Chapitre 50
Le Triomphe Du Singe

Paris, le 30 octobre
Dans une ruelle derrière le musée du Louvre, Sixtine regardait la pluie tomber. Son esprit s’était allé à un alanguissement soudain et bienvenu. Elle aurait dû être nerveuse, agitée, torturée de doutes. Mais pour la première fois depuis le néant de la pyramide, tout en elle était serein.

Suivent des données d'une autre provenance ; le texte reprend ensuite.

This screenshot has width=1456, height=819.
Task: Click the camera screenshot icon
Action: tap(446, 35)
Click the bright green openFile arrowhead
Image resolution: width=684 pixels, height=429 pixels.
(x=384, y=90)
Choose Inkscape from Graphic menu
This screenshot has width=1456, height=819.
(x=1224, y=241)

Comme si au-delà de tous les mouvements de son corps se tapissait la certitude que, dans quelques heures, ce serait la fin. La fin des peurs, la fin de l’Histoire, la fin d’un monde. Et elle savait que le destin était déjà enclenché — il fallait juste qu’elle se laisse flotter vers l’inéluctable.
Sixtine était à moitié cachée et protégée de la pluie par une porte cochère, mais l’eau dégoulinait sur son sweat à capuche gris et faisait briller ses bottes noires. Han, lui, se tenait au milieu du trottoir, un parapluie à la main. Elle n’avait rien dit à Han. Tout ce qu’il avait à faire était tenir un parapluie. Et fermer une porte. Mais elle soupçonnait qu’il savait. Il guettait l’arrivée d’el-Shamy.
Sixtine entendit des pas. C’était lui. Il avait été si facile de l’appeler. Il avait suffi de dire : « Je suis la femme qui a enchéri sur Néfertiti ». El-Shamy avait suivi les instructions, il était seul et était venu à pied. « Tant mieux », se dit Sixtine, et pourtant elle ne ressentait aucune anxiété. Plus que jamais, elle avait le sentiment d’être un spectre. Han accosta l’Égyptien et lui assura que c’était bien ici qu’ils avaient rendez-vous. Ici, au milieu de cette ruelle déserte, debout sur le trottoir luisant de pluie.
L’imperméable d’el-Shamy était trempé et sentait la cigarette. Il jetait des coups d’œil furtifs autour de lui. C’est à ce moment-là que Sixtine sortit de sa cachette. Elle regarda le conservateur, lui dit bonjour. Puis le sol du trottoir s’ouvrit et elle s’engouffra dans les entrailles de Paris.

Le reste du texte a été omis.